An examination of the high-risk spillover network diagram revealed a typical “center-edge” distribution, with the nodes corresponding to the securities sector being predominantly in the central region. However, in comparison, from 2015 to 2017 and 2018 to 2020, some joint-stock bank nodes moved toward the center and assumed a more central position in the highly risky spillover networks. The financial institution risk spillover network is a “scale-free network”, where a few nodes have more connections than do the majority of the nodes. These few highly connected financial institution nodes play a significant role in the transmission of risk and can greatly impact the stability of the network as a whole when they experience a negative impact. In the moderate- and low-risk spillover networks, there were no differences in the node distribution across sectors, with key financial sectors present in both the central and peripheral regions, but with significant intrasectoral differences. This implied that, in low- to moderate-risk conditions, each financial sector had nodes that played a crucial role in risk transmission, whereas in high-risk states, the majority of the crucial nodes for risk transmission were in the securities sector.

4.2.1. Evolution Analysis of Multistage Network Association Features

The correlation characteristics of the network were analyzed using four correlation indexes: density, reciprocity, aggregation coefficient, and intermediary centrality. These indexes not only reflect the extent of risk spillover correlation at different levels and stages of the network, but also reveal the hierarchical relationships within the network, providing insights into the positions of the different industries within it (Figure 7).

The network density dynamics indicated significant variability in the density of high- and low-risk spillover networks, whereas moderate-risk spillover networks featured relative stability. From 2016 to 2018, the density of high- and moderate-risk spillover networks was low, whereas the density of low-risk spillover networks was high, indicating a low level of risk spillover intensity.

The small-world effect is another metric that indicates the importance of a network. As shown in Figure 7, the aggregation coefficients demonstrated consistent changes across the three risk spillover networks, with high values and minimal variations for the high-risk spillover network. This finding indicated a strong aggregation of industry fluctuations and high transmission intensity within the high-risk spillover network and a relatively stable correlation. Conversely, reciprocity and the aggregation coefficient moved in opposite directions, implying a mutually inhibiting effect between the binary structure created by reciprocity and the ternary structure defined by the aggregation coefficient in risk spillover networks, particularly during low network density stages. Additionally, the low reciprocity of the high- and moderate-risk spillover networks suggested an asymmetric relationship among institutions, where dominant institutions had a strong impact on the risk spillover effect on other institutions. For investors, the high values and stable correlations of the aggregation coefficients in the high-risk spillover network suggested a high concentration of industry fluctuations and a high intensity of transmission effects. This may indicate not only higher risk and potentially higher returns on investments in this network, but also a greater potential for losses if the network experiences significant fluctuations. For regulators, these findings suggest a need to monitor the risk spillover effects of dominant institutions in high- and moderate-risk spillover networks, as their asymmetric relationships with other institutions may have a significant impact on the stability of the financial system. The low reciprocity in these networks highlights the potential for imbalanced risk transmission, and regulators may need to take steps to address this issue to maintain financial stability. Additionally, the mutually inhibiting effect between the binary and ternary structures in risk spillover networks, particularly at low network density stages, may also warrant regulatory attention to prevent potential systemic risks.
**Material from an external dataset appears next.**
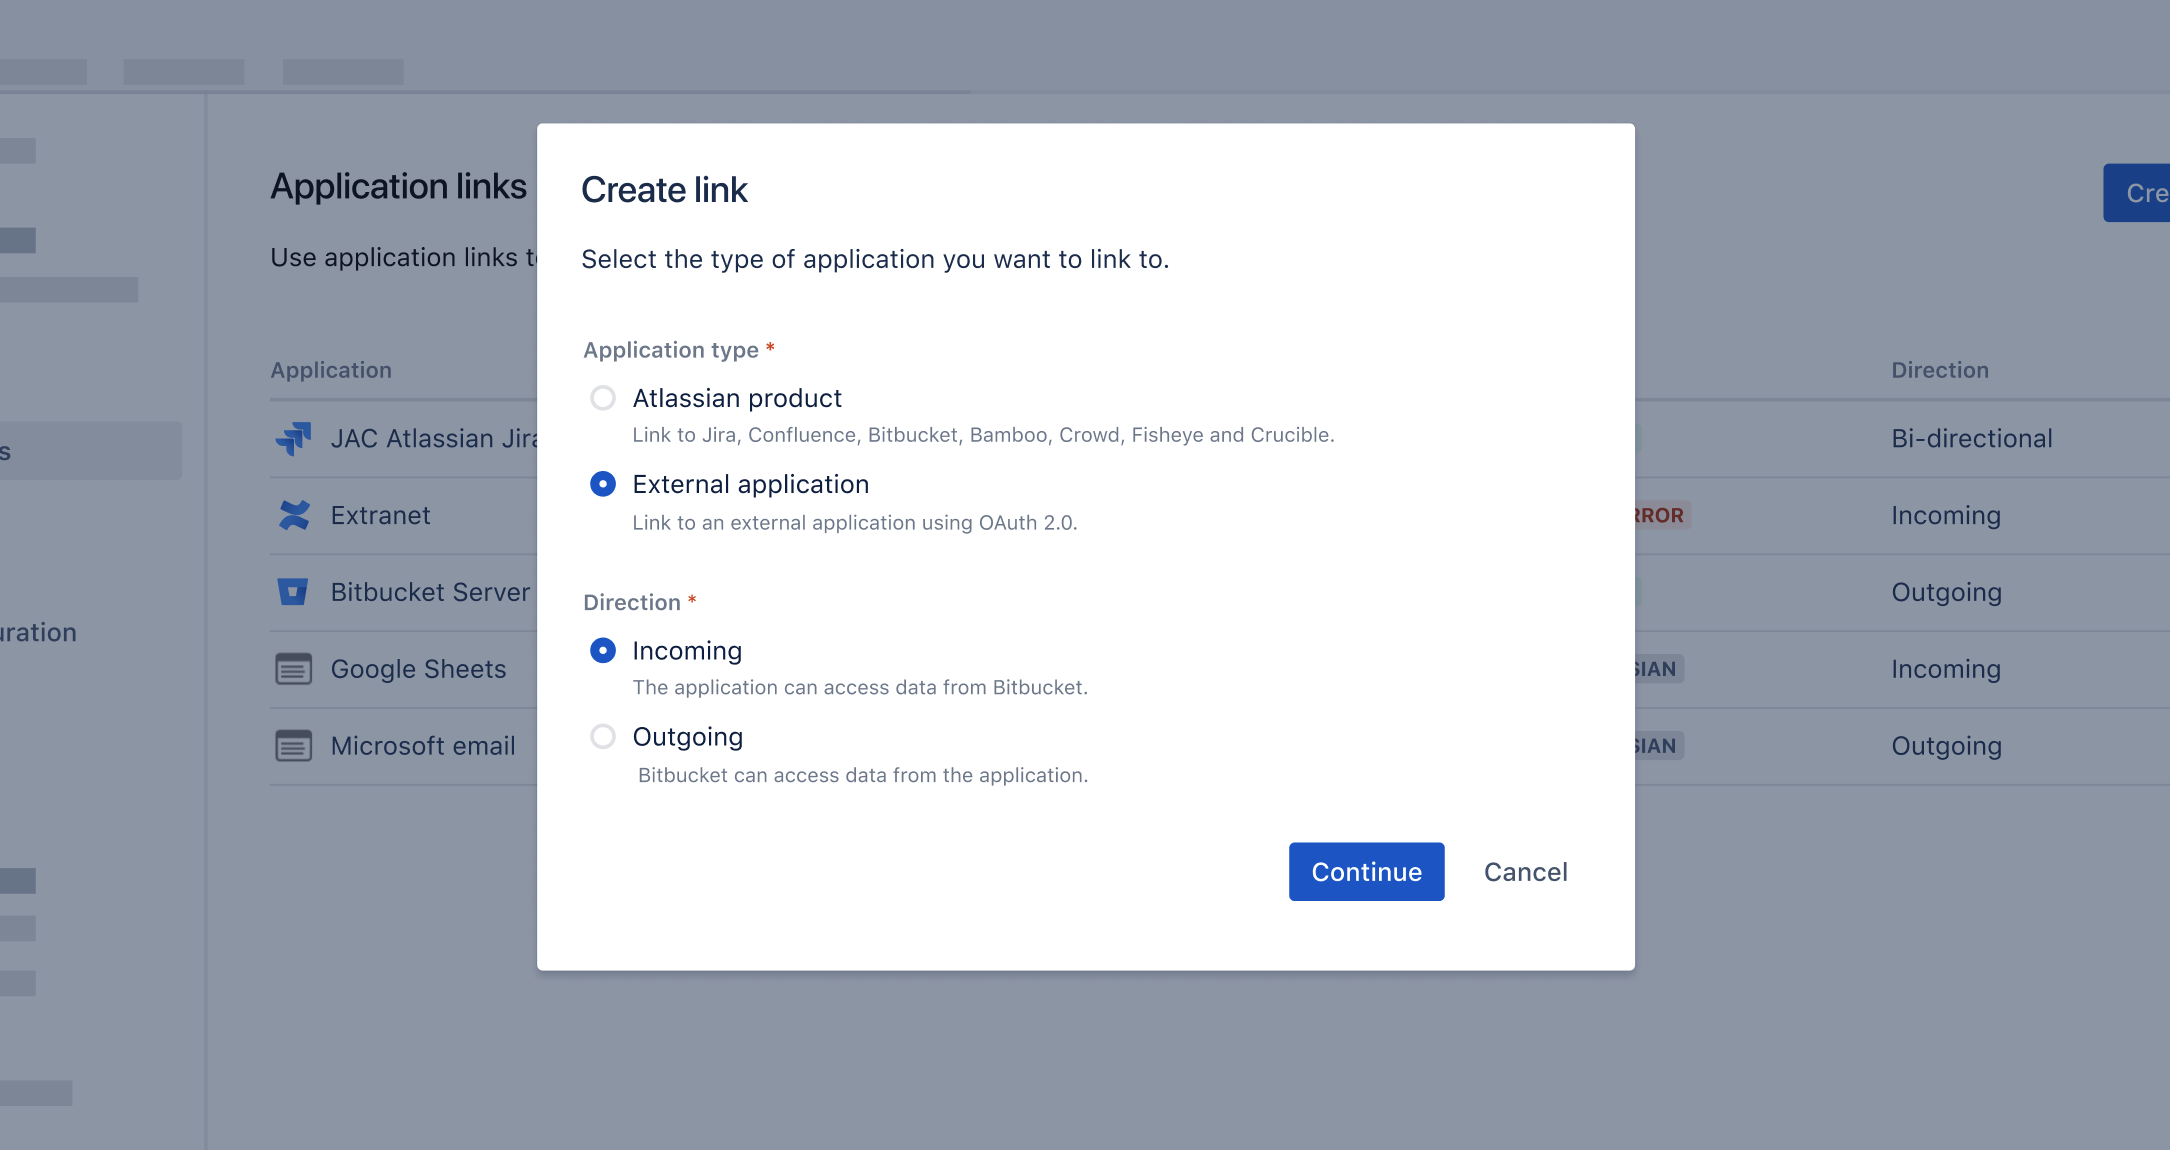Click the Google Sheets application icon

click(294, 668)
We analyzed the closed triads within the risk spillover networks, which consisted of single-sector, two-sector, and three-sector triads (refer to

Table 8. Risk spillover network triad in single sector.

	Triad Composition	High	Mid	Low
	Banking	187	18	5
	Securities	38	75	0
	Diversified	133	126	169
	Total	358	219	174

,

Table 9. Risk spillover network triad in two sectors.
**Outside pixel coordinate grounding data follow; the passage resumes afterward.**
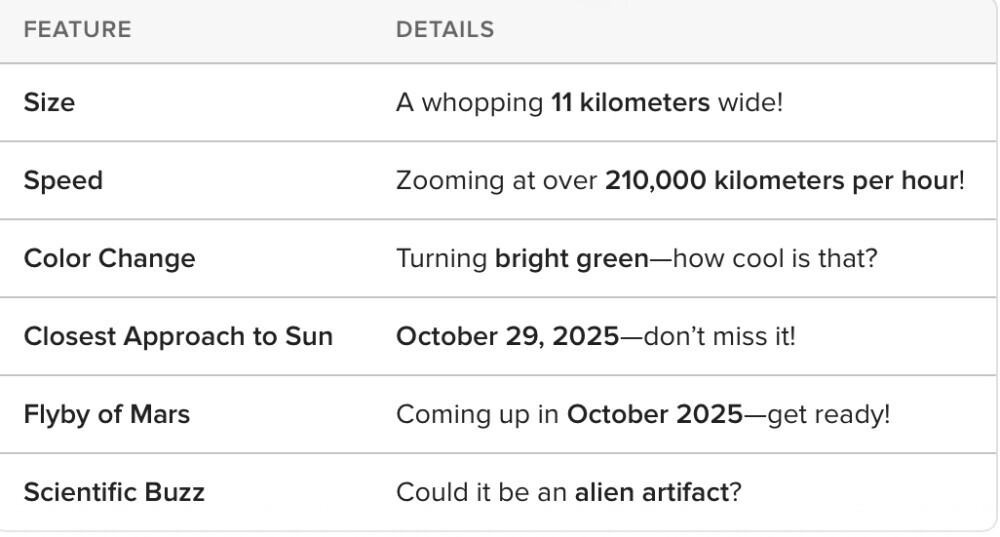The width and height of the screenshot is (1000, 537).
Task: Click the Closest Approach to Sun label
Action: tap(178, 336)
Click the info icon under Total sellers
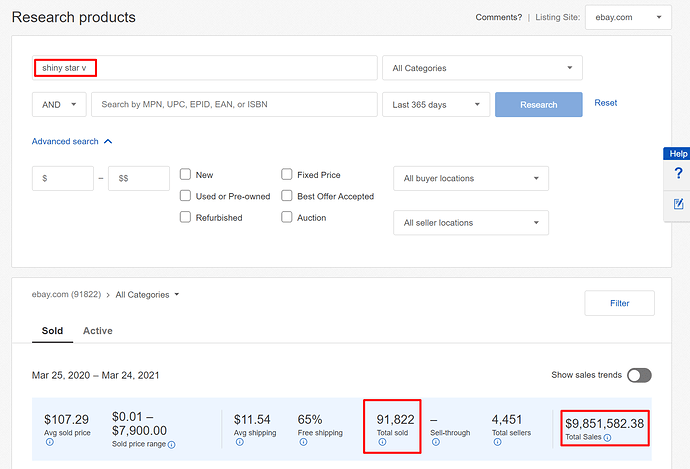 [496, 441]
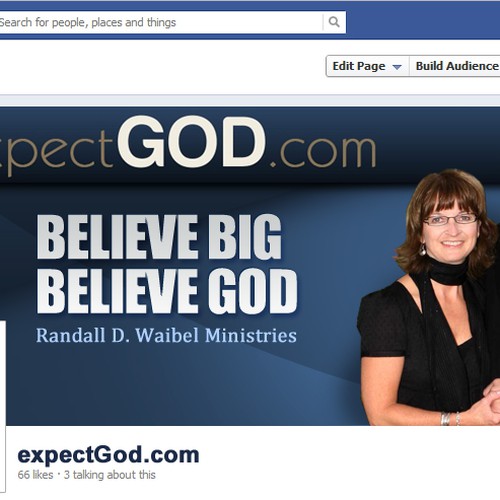Click the profile picture edge at the left

tap(3, 407)
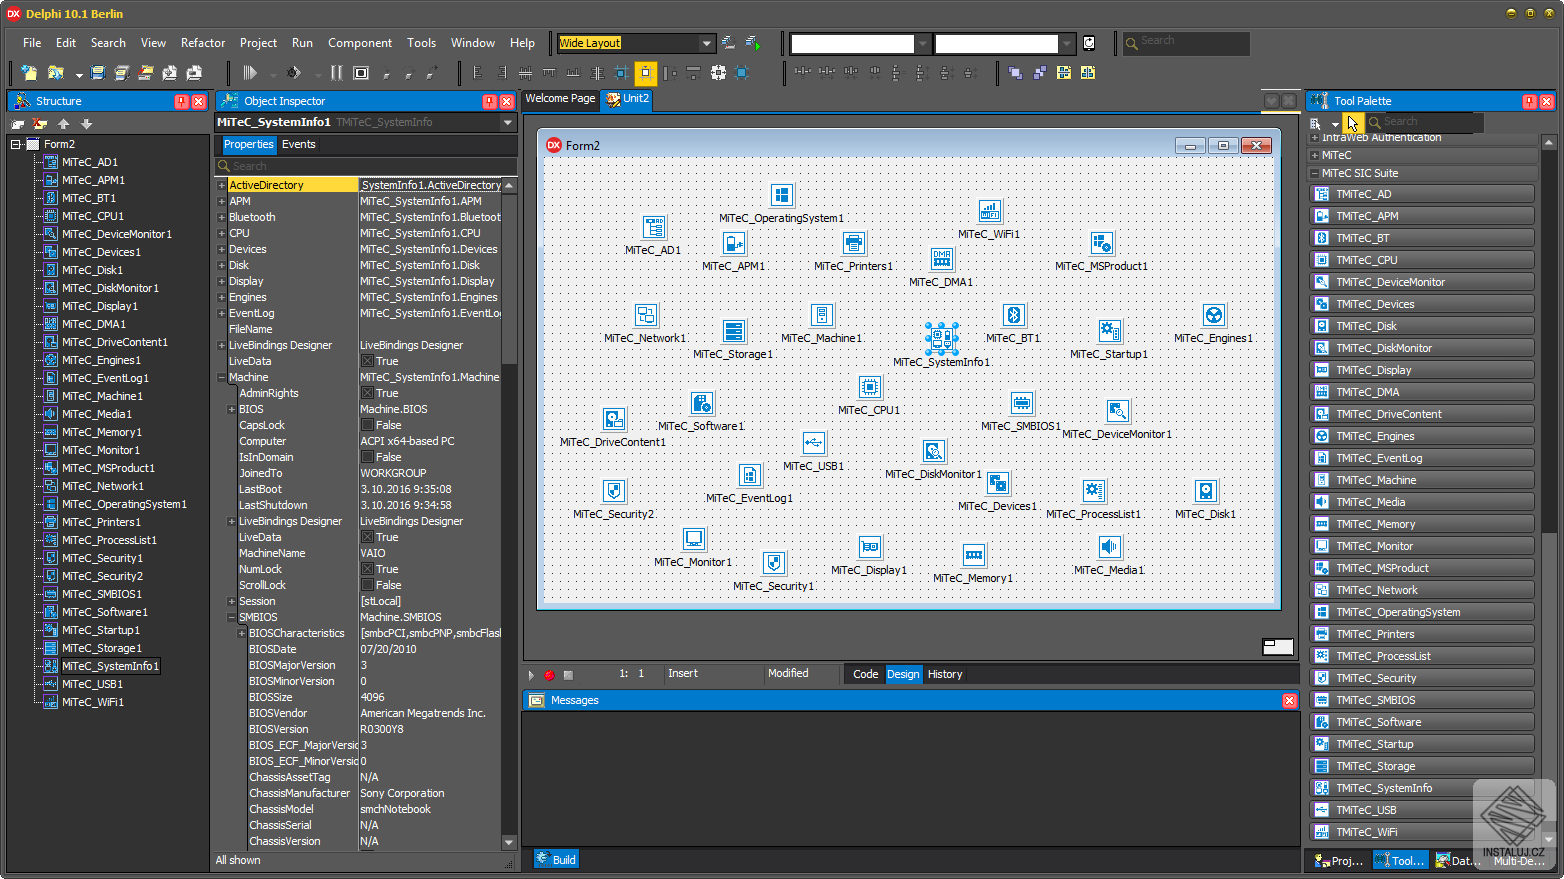
Task: Click the MiTeC_Engines1 component icon
Action: [x=1213, y=315]
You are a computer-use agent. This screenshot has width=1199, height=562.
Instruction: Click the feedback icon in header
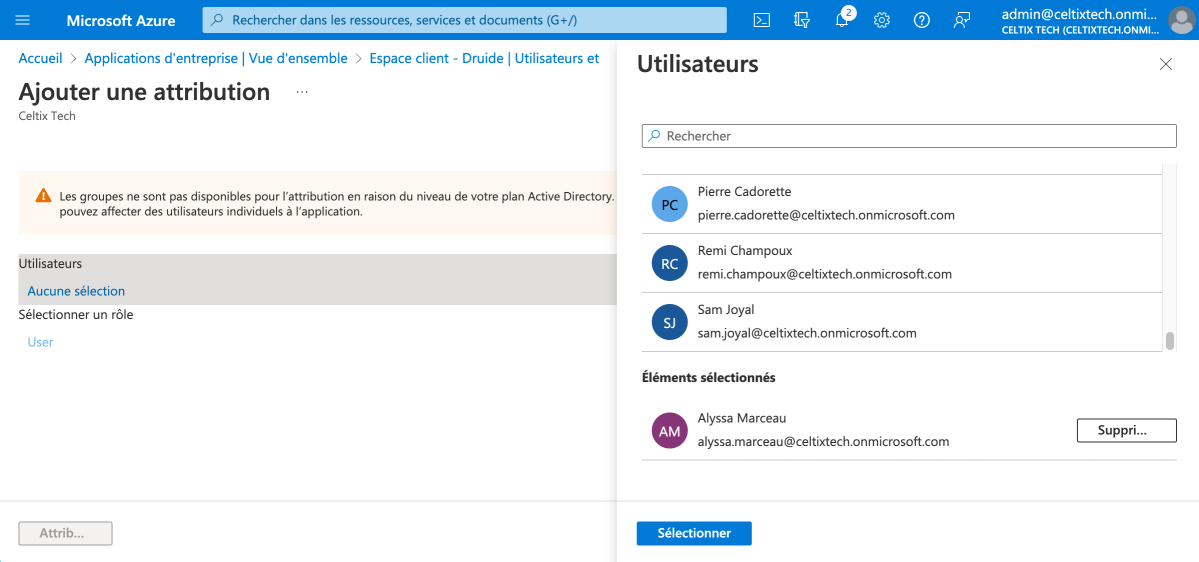click(x=962, y=20)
	Triad Composition	High	Mid	Low
	Bank, Securities	1016	459	220
	Bank, Insurance	91	24	138
	Bank, Diversified	103	194	981
	Securities, Insurance	169	51	37
	Securities, Diversified	1874	1108	354
	Diversified, Insurance	14	65	315
	Total	3267	1901	2045

and

Table 10. Risk spillover network triad in three sectors.

	Triad Composition	High	Mid	Low
	Bank, Securities, Insurance	298	181	659
	Bank, Securities, Diversified	466	553	786
	Bank, Insurance, Diversified	23	83	874
	Securities, Insurance, Diversified	126	143	503
	Total	913	960	2822

for the results). The high-risk spillover network had a higher number of single-sector triads than did the moderate- or low-risk spillover networks, with a large proportion of single-sector triads consisting of the banking and diversified financial sectors. This suggested that, in high-risk states, the banking and diversified financial sectors had a strong internal risk transmission relationship. In both the high- and moderate-risk spillover networks, two-sector triads accounted for a higher share than did the other components with the securities and diversified financial sectors and the securities and banking sectors, dominating the triads. Moreover, three-sector triads were less prevalent in the high- and moderate-risk spillover networks. This implied that most of the closed-loop transmission of moderate to high risk occurred between two financial sectors rather than within a single sector or among three sectors. The results of the closed triad analysis suggested that the banking and diversified financial sectors had a strong internal risk transmission relationship in high-risk states. This highlights the potential risk of these sectors to investors, particularly during high-risk periods. Investors should closely monitor these sectors and their interactions with other sectors when evaluating their investment portfolios. The results showing that most moderate- to high-risk transmission occurred between two financial sectors highlighted the importance of monitoring and regulating the relationships among these sectors to prevent or mitigate the spread of risk. Additionally, the dominance of the securities and banking sector triad and the securities and diversified financial sector triad in both the high- and moderate-risk spillover networks suggested that regulators should focus their efforts on these sectors to prevent or mitigate the spread of risk.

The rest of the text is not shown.